The official definition of anti-Semitism was drawn up by the government's conservative Interior Minister Thomas de Maiziere and Social Democratic Foreign Minister Sigmar Gabriel. It is almost identical to the one proposed by the International Holocaust Remembrance Alliance (IHRA) used by countries around the world, including, for instance, Britain and Austria.
The IHRA definition reads: "Antisemitism is a certain perception of Jews, which may be expressed as hatred toward Jews. Rhetorical and physical manifestations of anti-Semitism are directed toward Jewish or non-Jewish individuals and/or their property, toward Jewish community institutions and religious facilities."
The definition was adopted after the government's regular Wednesday morning cabinet meeting. De Maiziere stressed the importance of consensus on the term in Germany, which is still plagued by various manifestations of anti-Semitism.
"We Germans are particularly vigilant when our country is threatened by an increase in anti-Semitism," said the interior minister. "History made clear to us, in the most terrible way, the horrors to which anti-Semitism can lead."
Defining anti-Semitism may seem to be self-evident, but it took considerable time and effort for Germany to agree to a specific wording. Other countries were quicker take up this definition.
"I very much welcome the adoption of the working definition of anti-Semitism by the German government," said Felix Klein, head of the German delegation to the IHRA and the Foreign Ministry's special representative for relations with Jewish organizations. "In order to address the problem of anti-Semitism, it is very important to define it first, and this working definition can provide guidance on how antisemitism can manifest itself. We are proud to join Austria, Israel, Romania, Scotland and the United Kingdom in affirming that there is no place for anti-Semitism in any society and we call on other states to follow."
The cabinet has recommended that law-enforcement and other public officials use the official definition.
A first step and framework
The adoption of the IHRA definition fulfills one of the recommendations of an independent expert commission on anti-Semitism issued in April. Commission member and Green parliamentarian Volker Beck called it "a first step."
"The adoption of the definition sets out a framework," Beck said in a statement. "Government action on various levels – from legal prosecution to educational measures to the sensitization of the judicial system – is now more binding. We can create a common understanding in government of the problems and challenges and a evaluation framework for preventing and combating [anti-Semitism]."

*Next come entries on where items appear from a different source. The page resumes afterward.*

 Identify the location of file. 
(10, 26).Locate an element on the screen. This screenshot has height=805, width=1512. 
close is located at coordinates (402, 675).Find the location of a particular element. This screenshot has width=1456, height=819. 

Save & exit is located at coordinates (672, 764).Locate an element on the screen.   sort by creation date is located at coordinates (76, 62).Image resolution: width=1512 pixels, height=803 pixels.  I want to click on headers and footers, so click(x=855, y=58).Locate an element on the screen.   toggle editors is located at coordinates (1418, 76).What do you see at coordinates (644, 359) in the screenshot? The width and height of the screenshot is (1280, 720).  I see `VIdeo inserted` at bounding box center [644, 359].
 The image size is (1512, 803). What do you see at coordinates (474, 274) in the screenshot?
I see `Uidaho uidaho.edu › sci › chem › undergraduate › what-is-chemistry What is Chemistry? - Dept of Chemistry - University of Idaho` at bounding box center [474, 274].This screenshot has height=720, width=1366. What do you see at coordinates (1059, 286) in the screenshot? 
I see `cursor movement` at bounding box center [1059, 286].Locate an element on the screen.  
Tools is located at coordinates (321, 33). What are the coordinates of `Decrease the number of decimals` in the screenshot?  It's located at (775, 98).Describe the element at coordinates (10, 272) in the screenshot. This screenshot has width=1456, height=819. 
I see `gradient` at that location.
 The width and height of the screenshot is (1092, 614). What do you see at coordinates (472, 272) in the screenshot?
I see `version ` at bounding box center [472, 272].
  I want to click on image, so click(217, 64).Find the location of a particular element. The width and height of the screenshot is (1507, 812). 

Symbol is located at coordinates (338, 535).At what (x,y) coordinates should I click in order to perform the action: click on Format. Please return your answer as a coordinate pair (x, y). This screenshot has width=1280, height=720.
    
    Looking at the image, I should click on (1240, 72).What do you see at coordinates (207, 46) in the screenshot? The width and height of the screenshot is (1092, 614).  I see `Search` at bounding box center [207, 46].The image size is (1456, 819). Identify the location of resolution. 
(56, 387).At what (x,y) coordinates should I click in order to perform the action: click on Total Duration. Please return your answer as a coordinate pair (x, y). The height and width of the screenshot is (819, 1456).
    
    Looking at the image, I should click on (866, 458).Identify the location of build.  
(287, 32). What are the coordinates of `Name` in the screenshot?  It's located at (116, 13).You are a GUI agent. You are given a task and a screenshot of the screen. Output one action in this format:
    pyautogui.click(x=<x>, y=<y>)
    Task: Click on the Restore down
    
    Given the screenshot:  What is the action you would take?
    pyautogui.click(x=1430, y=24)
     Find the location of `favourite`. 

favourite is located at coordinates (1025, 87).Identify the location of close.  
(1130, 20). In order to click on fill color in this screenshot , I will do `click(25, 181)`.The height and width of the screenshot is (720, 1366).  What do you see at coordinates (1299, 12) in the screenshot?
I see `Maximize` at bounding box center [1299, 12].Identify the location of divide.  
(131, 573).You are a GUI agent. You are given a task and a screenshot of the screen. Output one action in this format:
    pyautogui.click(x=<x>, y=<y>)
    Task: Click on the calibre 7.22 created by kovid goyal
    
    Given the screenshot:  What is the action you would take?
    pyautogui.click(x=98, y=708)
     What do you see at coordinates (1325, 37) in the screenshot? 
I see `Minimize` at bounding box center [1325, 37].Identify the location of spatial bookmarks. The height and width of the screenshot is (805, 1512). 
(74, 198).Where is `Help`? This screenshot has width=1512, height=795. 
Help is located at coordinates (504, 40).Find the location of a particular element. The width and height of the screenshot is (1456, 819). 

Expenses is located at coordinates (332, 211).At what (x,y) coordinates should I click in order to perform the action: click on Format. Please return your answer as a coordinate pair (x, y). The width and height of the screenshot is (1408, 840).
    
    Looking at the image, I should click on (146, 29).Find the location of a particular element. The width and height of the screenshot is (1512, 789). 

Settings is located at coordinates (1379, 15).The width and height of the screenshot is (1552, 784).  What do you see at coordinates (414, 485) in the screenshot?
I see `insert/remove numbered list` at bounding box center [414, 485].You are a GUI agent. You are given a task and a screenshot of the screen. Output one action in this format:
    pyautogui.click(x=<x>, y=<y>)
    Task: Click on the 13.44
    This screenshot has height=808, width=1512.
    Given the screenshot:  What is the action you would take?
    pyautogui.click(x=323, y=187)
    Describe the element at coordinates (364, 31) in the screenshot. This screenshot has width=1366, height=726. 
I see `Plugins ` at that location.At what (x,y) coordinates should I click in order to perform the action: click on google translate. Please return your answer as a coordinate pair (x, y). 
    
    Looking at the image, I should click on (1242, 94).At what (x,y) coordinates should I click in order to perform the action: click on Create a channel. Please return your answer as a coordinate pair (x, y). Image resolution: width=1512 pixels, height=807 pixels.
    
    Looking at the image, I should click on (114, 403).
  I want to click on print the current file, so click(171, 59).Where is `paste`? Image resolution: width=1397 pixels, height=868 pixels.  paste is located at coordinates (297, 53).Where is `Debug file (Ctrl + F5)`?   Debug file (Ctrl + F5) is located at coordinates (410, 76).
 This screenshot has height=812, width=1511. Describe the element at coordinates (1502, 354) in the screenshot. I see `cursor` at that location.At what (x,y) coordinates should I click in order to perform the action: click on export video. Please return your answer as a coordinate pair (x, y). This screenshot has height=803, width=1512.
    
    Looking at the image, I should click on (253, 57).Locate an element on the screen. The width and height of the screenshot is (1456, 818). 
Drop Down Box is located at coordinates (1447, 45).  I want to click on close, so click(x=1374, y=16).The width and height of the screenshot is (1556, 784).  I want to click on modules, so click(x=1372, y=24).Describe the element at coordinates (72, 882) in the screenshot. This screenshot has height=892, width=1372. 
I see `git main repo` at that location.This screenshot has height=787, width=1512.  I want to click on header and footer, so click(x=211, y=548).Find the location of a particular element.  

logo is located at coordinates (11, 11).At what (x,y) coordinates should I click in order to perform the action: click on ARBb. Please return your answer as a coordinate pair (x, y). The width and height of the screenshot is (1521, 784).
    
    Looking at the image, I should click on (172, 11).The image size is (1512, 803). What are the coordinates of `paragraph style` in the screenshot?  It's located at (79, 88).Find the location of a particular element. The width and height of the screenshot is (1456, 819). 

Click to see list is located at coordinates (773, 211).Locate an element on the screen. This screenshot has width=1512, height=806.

Beck had previously criticized the government for failing to act on the commission's recommendations. A definition, the commission argued, was essential for classifying and prosecuting anti-Semitic crimes and for distributing money to prevention programs. In the past, the task of cataloging anti-Semitic crimes as such has fallen to private organizations like the Antonio Amadeu Foundation.
As the commission detailed in its report, today's anti-Semitism takes forms as different as extreme-right xenophobic fears of a global Jewish conspiracy and Israel-focused hostility toward Jews among Arabs and other Muslims. Other government cabinet members stressed that anti-Semitism in Germany could not be reduced to any single group.
"Unfortunately, anti-Semitism is pervasive throughout this society," said Minister for Family Affairs Katarina Barley in Berlin.
That sentiment was seconded by the director of the Anne Frank Education Center in Hessen, Meron Mendel, who warned against reducing modern-day anti-Semitism to Muslim migrants and refugees.
Arson against a synagogue as 'non-anti-Semitic'
Critics of the IHRA definition say it fails to distinguish adequately between anti-Semitism and legitimate criticism of Israel. But Jewish groups in Germany welcomed the cabinet's decision precisely because its description of anti-Semitism also applies to excessive criticism of Israel as a "Jewish collective" and not a nation like many others.
"It's as important to combat anti-Semitism dressed up as putative criticism of Israel as to fight against the old stereotypes about Jews," said the president of the Central Council of Jews in Germany, Josef Schuster.
Schuster added that Wednesday's decision would be of help to police – a sentiment seconded by Deidre Berger, the director of the Berlin Ramer Institute for German-Jewish Relations of the American Jewish Committee.
"The lack of a unified definition has led to anti-Semitic incidents being all too often ignored in recent years," Berger said. "The fact, for example, that the courts considered an arson attack on a synagogue in Wuppertal as non-anti-Semitic illustrates the necessity of a definition."
Berger called for police training on the subject and for the next government to appoint a permanent anti-Semitism commissioner to ensure that the commission's recommendations were implemented.